The little man spoke with burning intensity. Von Falkenburg was a loyal Austrian, but one who normally had little sympathy for political phrase-making, perhaps because he took his own loyalty for granted. But he could not help admiring Lasky’s fervor. It was easy to be a loyal Austrian when one was a Baron von Falkenburg. Harder when one was a Lasky, which made Lasky’s patriotism all the more admirable.

“If there is treason and espionage, it should be punished,” Lasky continued. “But if an innocent man is punished, is sacrificed to protect the guilty, justice is made mock of and the treason can go on. I want to expose the treason, not as a newspaperman after a story, but as an Austrian!”

Lasky stopped suddenly. Von Falkenburg was not sure if he had run out of breath, or suddenly felt self-conscious at having revealed so much of his deepest feelings.

“And you want me to help?” von Falkenburg asked.

“Yes. By helping yourself. By fighting against your enemies.”

“I’ll do what I can, but God knows, it isn’t easy. Can you get more information for me?”

“Perhaps,” Lasky said, “even though my main source is
very
nervous. Come here tomorrow.” Then he added with an embarrassed smile, “this isn’t my regular café, as I think I mentioned.”

“I didn’t think it was,
Herr
Lasky,” von Falkenburg said with a smile.

“I think we had better go,” Lasky said. While he had been talking, the nervousness he had first shown had gradually vanished from his voice. But now that he had said all that he had to say, it was creeping back in again.

Lasky suggested that von Falkenburg leave first and turn to the right. He would follow and turn to the left, so that no one would see them together. Von Falkenburg thought of pointing out that that would take Lasky down that dark, sinister street, but he figured Lasky knew the neighborhood better than he did.
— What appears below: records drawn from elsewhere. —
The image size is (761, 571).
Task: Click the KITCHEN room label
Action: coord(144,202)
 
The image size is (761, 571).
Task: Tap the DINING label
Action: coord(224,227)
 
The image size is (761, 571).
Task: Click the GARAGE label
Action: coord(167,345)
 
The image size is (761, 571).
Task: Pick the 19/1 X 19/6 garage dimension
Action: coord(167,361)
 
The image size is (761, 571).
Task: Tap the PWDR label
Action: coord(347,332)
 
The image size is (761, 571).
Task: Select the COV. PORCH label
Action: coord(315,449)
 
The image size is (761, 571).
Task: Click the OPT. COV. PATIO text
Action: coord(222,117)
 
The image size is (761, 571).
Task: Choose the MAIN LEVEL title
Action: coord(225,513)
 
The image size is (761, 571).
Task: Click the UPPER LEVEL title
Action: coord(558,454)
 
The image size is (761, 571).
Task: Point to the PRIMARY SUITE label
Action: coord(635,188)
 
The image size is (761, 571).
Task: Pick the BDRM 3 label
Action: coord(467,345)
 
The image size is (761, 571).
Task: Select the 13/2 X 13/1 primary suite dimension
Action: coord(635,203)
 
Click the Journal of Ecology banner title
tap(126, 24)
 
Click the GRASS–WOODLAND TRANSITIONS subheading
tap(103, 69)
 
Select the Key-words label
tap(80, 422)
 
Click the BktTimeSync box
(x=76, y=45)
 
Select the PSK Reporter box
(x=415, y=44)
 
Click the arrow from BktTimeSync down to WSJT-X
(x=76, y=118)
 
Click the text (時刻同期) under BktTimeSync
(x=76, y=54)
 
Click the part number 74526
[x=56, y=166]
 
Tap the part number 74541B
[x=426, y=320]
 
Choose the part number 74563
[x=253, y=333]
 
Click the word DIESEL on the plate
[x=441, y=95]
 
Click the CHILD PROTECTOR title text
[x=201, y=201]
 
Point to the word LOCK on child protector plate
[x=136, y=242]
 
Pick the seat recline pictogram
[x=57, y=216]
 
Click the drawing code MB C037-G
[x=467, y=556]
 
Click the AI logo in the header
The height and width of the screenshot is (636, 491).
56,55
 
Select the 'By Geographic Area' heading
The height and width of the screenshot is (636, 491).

Von Falkenburg rose from the table and left the room. The cold night air was like champagne after the fetid atmosphere of the café. He walked briskly down the street, trying to order his thoughts, when behind him he heard a scream, short and sharp, and the sound of fast-running feet.

Von Falkenburg whirled around. He could see nothing in the darkness. He pulled his sword from its scabbard. He had never drawn it before except for salutes and parades, but he knew that it had a razor edge.
By God, if someone had harmed Lasky…!

Down the street he ran, into the darkness, which closed behind him like a door, the symbol of his honor in his hand.

A second later, his foot slammed into something both soft and firm, and he pitched headlong, hitting the pavement hard, his sword clattering out of reach.

It was Lasky. By the light of a match von Falkenburg could see the lifeless face, contorted with terror, but recognizably that of the shabby reporter, the ardent patriot, the little man who had believed that there should be a place in his country for every race and religion, and it seemed at that moment, von Falkenburg’s sole friend.

Von Falkenburg retrieved his sword and clutched the hilt until knuckles ached.

“They’ll pay for it, Lasky. I promise you they’ll pay for it. You loved the Army…well, you have an officer’s word!”

Chapter Five

The captain is nothing in this.

It was the following morning, and that remark of Lasky’s source had been running through von Falkenburg’s mind ever since he had awakened from what had been a very restless night’s sleep. He realized that it was one of the most important pieces of information the little reporter had been able to give him before getting a knife between his ribs. As important as the name of the mysterious Colonel von Lauderstein.